The NBA decided some years ago to say to “screw it,” and allow the home team to choose whichever jersey from their wardrobe it prefers, and in the process created a jumbled mess that came to a head last night in Oklahoma City. The Thunder decided to wear their white jerseys at home, something that used to be standard in the NBA. Well, somehow the Memphis Grizzlies did not get the message and when the starters removed their warmups to begin the game both teams were in white.

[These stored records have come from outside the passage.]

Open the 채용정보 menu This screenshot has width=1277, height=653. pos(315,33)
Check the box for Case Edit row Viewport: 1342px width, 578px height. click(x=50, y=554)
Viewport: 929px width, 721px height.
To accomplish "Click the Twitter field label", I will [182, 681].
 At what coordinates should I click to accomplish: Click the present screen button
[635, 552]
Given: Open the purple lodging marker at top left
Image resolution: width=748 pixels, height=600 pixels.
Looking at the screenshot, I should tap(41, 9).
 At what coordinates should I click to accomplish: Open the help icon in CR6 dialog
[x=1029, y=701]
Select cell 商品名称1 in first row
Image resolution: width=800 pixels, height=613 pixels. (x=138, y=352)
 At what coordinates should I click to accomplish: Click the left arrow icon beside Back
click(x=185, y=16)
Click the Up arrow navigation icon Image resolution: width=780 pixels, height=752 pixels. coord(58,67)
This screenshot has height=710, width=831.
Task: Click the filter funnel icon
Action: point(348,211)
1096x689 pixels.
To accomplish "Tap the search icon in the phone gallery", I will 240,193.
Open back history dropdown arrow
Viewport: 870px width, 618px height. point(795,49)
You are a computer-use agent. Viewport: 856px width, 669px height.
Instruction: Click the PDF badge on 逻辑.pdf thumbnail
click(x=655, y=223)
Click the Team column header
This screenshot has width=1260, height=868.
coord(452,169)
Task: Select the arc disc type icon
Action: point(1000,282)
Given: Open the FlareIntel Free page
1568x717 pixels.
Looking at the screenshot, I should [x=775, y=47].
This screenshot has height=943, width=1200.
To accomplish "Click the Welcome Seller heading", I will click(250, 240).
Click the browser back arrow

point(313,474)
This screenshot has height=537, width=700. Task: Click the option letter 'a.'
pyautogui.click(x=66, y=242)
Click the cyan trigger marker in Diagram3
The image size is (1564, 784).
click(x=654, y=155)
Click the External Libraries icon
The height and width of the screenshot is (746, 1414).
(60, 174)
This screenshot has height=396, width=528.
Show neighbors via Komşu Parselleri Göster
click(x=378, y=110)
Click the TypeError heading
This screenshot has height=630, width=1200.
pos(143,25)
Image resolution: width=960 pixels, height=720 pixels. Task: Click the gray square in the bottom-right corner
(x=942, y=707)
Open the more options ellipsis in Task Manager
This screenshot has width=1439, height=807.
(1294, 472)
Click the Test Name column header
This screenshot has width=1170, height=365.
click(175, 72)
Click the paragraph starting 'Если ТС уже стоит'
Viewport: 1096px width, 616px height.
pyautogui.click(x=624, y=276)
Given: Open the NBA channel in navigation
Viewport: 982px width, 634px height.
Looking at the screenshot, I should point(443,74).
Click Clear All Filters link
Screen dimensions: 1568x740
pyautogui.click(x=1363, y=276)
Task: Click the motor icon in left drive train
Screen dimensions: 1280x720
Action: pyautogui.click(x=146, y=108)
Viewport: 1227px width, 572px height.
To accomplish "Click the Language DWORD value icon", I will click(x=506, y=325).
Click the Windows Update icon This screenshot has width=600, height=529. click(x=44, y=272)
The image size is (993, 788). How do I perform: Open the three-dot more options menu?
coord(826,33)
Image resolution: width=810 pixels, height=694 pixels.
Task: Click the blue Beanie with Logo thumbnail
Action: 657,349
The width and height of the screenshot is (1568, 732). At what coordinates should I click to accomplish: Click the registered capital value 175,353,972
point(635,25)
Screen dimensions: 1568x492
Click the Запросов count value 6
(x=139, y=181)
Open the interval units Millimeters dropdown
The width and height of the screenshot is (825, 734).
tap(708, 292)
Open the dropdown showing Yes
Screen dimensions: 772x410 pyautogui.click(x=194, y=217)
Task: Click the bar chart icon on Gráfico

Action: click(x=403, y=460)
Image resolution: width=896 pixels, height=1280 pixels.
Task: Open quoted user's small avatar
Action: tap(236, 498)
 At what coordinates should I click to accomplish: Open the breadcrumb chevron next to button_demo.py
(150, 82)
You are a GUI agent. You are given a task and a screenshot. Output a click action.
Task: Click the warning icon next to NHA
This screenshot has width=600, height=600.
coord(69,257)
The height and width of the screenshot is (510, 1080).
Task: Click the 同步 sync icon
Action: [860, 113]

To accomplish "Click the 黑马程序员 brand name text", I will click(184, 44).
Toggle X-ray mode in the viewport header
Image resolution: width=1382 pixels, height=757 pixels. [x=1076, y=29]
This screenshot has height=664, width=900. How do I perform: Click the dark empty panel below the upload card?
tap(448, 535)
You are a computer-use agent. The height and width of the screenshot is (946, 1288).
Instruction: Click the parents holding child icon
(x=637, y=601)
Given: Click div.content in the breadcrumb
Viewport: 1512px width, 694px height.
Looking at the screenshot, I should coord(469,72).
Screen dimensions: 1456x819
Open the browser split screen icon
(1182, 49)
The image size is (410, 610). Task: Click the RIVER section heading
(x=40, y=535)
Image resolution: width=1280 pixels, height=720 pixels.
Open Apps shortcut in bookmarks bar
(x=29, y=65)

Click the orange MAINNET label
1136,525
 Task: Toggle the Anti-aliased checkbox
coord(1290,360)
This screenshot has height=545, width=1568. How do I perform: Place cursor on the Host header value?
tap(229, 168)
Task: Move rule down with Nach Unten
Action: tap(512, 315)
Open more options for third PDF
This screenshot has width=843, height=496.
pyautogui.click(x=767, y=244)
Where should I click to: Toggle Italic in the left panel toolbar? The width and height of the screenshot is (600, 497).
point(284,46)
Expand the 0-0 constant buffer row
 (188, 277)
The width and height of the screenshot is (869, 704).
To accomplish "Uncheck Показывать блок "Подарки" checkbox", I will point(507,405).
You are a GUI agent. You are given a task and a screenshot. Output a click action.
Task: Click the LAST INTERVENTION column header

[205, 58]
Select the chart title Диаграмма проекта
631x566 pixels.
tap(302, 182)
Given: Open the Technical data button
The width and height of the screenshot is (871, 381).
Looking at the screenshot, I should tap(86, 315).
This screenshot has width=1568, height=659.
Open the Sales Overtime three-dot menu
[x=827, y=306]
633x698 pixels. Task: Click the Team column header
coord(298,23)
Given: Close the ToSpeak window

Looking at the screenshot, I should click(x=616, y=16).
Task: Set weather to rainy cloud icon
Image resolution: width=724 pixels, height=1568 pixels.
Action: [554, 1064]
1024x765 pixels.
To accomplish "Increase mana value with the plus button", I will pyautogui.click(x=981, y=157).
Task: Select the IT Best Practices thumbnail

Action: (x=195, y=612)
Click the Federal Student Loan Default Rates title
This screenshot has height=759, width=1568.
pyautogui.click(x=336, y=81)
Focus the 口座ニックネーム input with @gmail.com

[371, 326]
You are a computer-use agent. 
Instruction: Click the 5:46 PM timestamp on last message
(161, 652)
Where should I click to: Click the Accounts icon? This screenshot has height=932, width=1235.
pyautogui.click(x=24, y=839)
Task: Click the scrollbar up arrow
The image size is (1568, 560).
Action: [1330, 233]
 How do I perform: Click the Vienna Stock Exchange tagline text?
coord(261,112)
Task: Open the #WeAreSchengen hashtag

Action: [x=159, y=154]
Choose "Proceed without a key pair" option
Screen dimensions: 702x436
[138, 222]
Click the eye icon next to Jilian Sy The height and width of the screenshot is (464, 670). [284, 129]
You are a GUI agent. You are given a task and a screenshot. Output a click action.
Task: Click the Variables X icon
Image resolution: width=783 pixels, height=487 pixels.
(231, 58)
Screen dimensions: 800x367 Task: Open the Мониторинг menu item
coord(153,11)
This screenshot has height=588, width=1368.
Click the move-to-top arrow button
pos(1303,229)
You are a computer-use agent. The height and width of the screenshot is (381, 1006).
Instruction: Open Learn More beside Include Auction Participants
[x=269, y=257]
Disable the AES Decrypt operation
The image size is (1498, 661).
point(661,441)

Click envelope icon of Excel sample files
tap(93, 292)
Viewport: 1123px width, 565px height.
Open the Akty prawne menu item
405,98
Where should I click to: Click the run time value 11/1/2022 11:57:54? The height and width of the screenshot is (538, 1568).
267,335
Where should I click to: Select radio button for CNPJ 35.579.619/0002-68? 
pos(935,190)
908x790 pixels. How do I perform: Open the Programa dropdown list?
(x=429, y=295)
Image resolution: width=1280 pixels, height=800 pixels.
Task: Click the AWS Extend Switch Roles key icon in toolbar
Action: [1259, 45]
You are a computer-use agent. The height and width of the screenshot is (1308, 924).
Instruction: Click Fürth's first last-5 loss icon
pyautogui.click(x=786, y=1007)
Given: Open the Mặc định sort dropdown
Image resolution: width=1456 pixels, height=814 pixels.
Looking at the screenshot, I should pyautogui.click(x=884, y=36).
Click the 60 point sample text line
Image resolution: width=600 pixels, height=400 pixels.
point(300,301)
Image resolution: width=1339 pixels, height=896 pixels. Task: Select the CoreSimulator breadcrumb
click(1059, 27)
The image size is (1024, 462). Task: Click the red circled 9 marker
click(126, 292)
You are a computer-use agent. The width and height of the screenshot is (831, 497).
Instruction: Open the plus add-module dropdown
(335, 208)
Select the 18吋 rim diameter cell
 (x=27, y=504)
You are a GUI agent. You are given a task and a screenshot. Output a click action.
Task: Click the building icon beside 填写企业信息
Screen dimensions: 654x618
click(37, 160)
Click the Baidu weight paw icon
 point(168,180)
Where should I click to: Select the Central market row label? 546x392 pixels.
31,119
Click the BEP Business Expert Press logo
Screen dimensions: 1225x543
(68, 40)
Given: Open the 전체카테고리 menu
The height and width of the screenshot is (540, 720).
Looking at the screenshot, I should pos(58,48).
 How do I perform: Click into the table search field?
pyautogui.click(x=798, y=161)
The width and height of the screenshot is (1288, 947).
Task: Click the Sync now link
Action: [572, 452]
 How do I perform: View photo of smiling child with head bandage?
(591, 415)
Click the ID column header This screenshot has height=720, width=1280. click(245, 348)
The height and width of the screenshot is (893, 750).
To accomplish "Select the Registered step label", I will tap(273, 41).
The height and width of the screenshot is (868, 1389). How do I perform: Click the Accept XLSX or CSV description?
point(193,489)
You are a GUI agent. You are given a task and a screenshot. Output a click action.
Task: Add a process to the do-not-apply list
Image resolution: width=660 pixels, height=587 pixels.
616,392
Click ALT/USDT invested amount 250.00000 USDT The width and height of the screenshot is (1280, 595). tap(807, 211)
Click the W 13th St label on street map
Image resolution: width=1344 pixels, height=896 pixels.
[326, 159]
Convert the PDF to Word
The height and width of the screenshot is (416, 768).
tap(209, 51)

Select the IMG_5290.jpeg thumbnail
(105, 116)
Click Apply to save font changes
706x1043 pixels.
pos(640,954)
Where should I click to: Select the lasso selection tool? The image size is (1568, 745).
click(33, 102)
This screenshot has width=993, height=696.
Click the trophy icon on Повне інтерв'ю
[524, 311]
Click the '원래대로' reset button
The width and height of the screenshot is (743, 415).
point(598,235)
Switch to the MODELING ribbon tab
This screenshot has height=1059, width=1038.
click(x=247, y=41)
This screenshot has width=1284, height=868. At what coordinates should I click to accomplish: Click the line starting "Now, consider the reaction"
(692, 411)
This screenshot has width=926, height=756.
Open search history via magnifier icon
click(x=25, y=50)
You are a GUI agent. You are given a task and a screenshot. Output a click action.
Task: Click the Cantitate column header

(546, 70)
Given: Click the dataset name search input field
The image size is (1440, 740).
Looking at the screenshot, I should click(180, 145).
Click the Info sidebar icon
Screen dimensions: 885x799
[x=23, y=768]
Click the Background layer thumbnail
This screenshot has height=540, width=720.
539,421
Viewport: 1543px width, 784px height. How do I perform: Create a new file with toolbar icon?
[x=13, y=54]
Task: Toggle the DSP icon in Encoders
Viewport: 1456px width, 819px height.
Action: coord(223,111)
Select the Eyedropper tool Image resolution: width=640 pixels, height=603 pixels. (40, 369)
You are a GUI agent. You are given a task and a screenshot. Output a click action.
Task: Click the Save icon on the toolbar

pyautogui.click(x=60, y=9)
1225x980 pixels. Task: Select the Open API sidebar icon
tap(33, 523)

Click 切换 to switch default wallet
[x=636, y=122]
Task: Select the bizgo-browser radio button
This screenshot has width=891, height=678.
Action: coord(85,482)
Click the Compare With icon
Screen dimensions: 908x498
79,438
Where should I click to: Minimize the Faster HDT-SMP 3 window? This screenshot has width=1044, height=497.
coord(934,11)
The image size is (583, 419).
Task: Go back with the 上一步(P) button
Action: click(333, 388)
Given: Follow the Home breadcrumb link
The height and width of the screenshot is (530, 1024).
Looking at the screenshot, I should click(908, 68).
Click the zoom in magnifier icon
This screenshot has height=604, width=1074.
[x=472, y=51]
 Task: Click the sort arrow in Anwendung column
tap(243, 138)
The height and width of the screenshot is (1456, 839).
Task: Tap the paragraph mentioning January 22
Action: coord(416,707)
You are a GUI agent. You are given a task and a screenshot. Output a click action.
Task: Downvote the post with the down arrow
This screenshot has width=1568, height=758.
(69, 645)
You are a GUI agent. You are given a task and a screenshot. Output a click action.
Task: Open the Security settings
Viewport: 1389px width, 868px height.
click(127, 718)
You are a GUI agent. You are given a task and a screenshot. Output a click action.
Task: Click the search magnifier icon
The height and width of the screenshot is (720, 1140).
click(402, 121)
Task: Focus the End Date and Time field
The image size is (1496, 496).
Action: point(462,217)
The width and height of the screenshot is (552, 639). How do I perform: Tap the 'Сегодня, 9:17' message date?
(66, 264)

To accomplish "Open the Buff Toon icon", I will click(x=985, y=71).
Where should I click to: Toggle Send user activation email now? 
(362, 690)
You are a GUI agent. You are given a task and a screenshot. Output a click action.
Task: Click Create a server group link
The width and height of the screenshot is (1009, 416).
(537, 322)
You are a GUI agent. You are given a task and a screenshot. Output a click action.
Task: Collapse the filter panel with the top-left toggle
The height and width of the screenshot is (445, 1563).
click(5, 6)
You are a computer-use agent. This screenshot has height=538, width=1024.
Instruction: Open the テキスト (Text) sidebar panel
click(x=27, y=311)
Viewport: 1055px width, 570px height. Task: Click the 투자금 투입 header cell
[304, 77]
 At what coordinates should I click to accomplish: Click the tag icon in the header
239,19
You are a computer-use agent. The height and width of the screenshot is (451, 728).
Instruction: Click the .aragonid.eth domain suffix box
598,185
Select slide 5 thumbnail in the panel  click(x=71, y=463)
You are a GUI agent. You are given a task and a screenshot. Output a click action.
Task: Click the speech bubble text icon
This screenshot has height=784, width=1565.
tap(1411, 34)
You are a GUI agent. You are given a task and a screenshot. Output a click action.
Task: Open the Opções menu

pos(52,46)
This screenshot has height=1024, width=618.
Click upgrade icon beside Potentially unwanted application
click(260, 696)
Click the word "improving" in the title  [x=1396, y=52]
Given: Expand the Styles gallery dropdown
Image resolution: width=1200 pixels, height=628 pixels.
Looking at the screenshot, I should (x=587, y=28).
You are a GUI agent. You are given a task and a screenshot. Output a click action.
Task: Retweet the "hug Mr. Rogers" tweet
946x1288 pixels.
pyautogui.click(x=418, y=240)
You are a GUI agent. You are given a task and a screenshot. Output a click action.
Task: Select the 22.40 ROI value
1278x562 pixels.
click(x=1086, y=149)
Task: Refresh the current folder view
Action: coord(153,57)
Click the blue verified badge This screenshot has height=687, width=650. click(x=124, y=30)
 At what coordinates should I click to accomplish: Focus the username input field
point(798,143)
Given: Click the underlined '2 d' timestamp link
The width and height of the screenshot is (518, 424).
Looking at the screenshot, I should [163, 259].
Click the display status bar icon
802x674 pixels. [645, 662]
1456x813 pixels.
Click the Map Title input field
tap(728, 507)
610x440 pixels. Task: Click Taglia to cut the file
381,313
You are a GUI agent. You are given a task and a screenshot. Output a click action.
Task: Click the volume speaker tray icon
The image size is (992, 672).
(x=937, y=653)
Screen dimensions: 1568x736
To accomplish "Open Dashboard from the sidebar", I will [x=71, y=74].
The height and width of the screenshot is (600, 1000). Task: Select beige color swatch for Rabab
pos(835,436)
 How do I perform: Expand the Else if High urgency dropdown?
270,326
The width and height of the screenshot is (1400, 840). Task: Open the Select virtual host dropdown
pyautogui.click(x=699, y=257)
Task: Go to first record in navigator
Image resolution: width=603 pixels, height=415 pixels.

Even in the middle of my annoyance at Tom Brady upstaging Selection Sunday by deciding to continue to play football in his mid-40s, I was able to get a good chuckle out of this absurd jersey snafu. Then I was reminded of how silly this whole process is when there was a system in place that was just fine. If you are not the Los Angeles Lakers, or the San Antonio Spurs’ grey alternate, then you wear white at home. It was simple, clean, and easy for those watching the game. It didn’t require teams to make selections on an app for every single game. Also, for the second season in a row there has been an error in the process.
The Thunder and Atlanta Hawks played Feb. 21, 2021 and in that game they made the most annoying uniform decision in professional sports, they both wore color jerseys. Oh it breaks my heart when a beautiful game like basketball is ruined by too much color on the floor. Giannis Antetokounmpo’s spectacular Game 6 in 2021 Finals will forever be marred by the Milwaukee Bucks wearing black and the Phoenix Suns wearing orange, and this all taking place on a court decorated in green.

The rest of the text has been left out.